Through painstaking research of firsthand accounts, eyewitness
reports, and official records, Brian Leehan constructs a narrative
remarkable for its attention to detail and careful reportage. Word
of the First's heroic act at Gettysburg quickly spread along Union
lines and back to Minnesota. Their stand late on July 2, 1863,
stopped a furious rebel assault and saved the day for the Union.

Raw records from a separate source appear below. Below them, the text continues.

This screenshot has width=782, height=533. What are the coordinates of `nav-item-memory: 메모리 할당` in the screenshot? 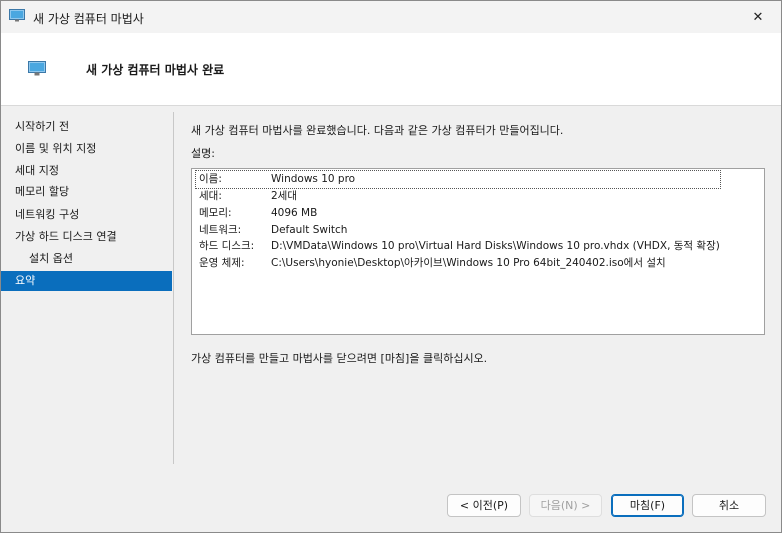 It's located at (86, 192).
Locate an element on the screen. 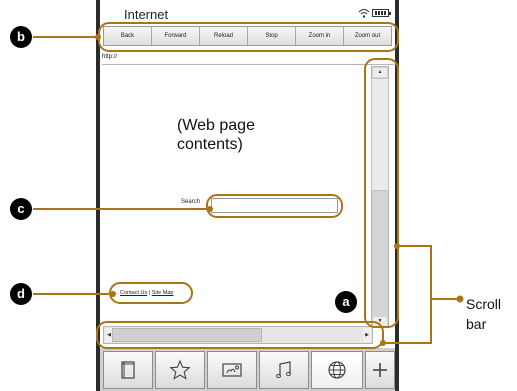 The height and width of the screenshot is (391, 517). url-field: http:// is located at coordinates (110, 57).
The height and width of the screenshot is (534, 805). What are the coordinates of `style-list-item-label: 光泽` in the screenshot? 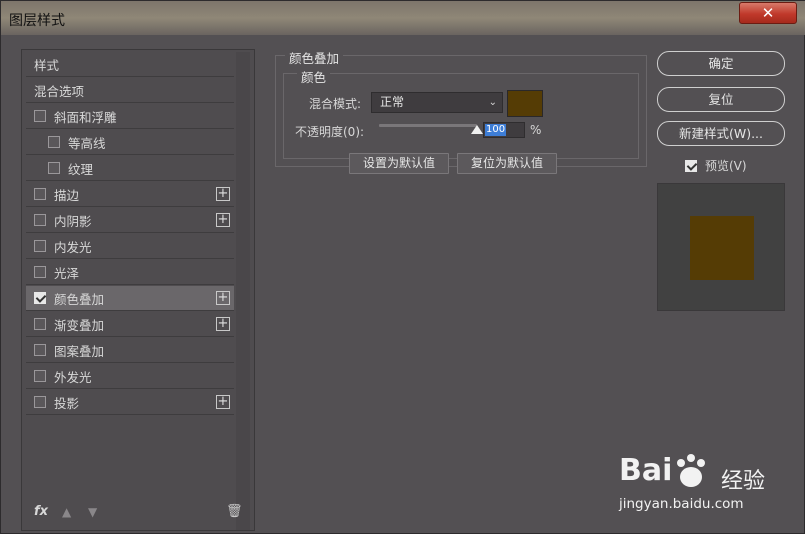 It's located at (67, 273).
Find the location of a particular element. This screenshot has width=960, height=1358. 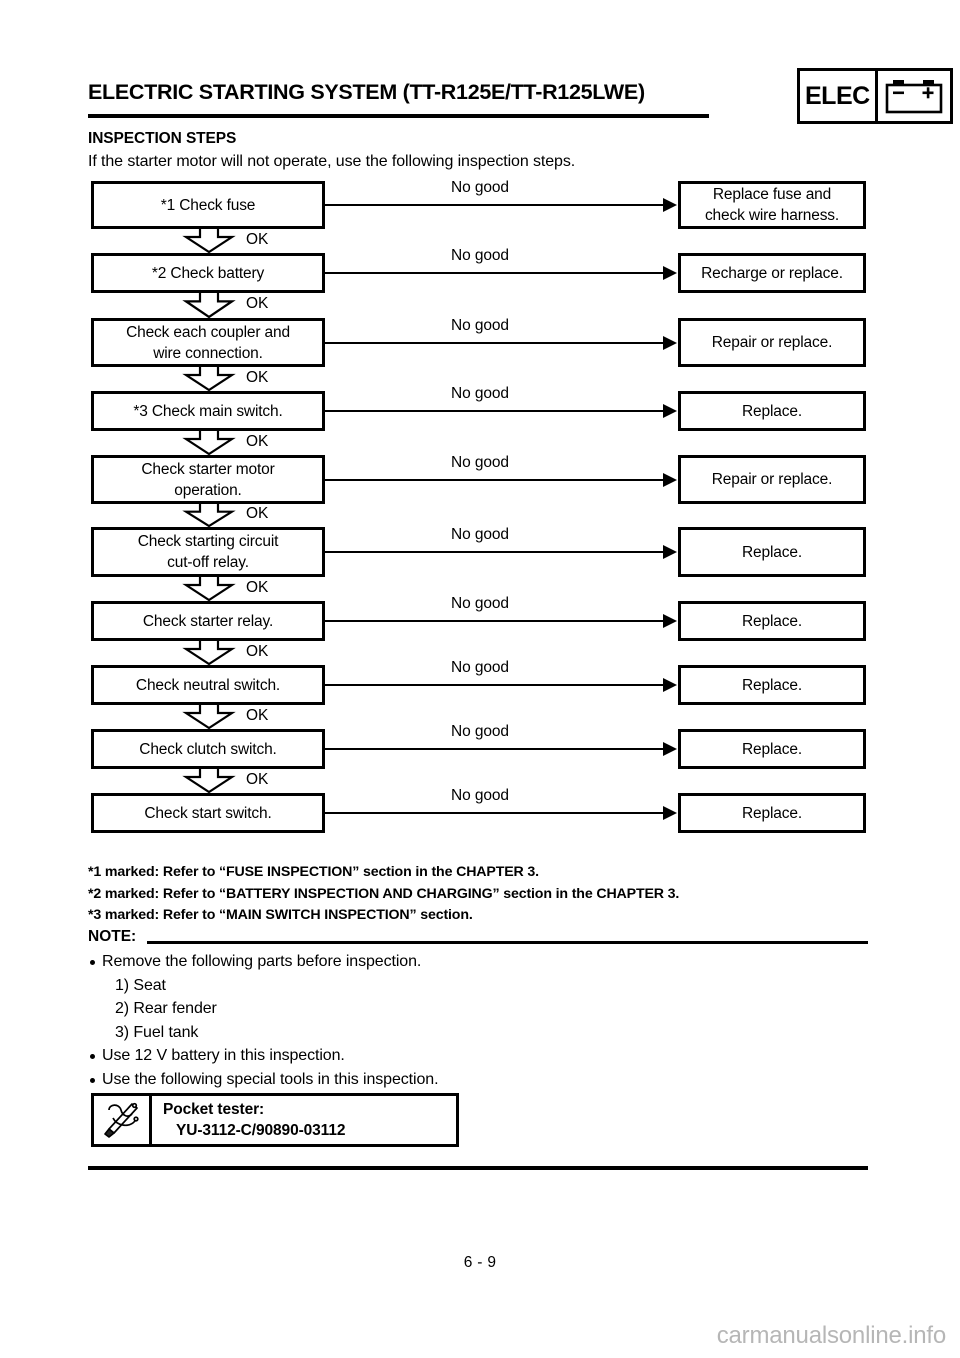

Emerging from the chaos of battle, however, firsthand reports
contradicted each other. Confused officers and frightened soldiers
told very different stories of the day's hearsay and camp gossip
for their sources of information. All of this leaves the historical
investigator to ask, what really happened that day at Plum Run? In
order to answer that question, Leehan performs superlative
historical detective work. By focusing on the men themselves -- and
their accounts of the engagement -- he weaves together a narrative
of the First's action on July 2 and 3. Those who escaped the scythe
of battle the first day lived to play a pivotal role the next in
rebuffing the most famous infantry assault in American military
history, Pickett's Charge. By tracking the movements of individual
soldiers over the field of battle, Leehan reconstructs in amazing
detail the story of this remarkable band of soldiers. In his
investigation of the battle Leehan raises important questions about
how we can really know the truth about the past. In cogent appended
essays, the author muses on the lack of standardised timekeeping in
the mid-nineteenth century, on the nature of Civil War weaponry,
and on the emergence of a heroic mythology after the war.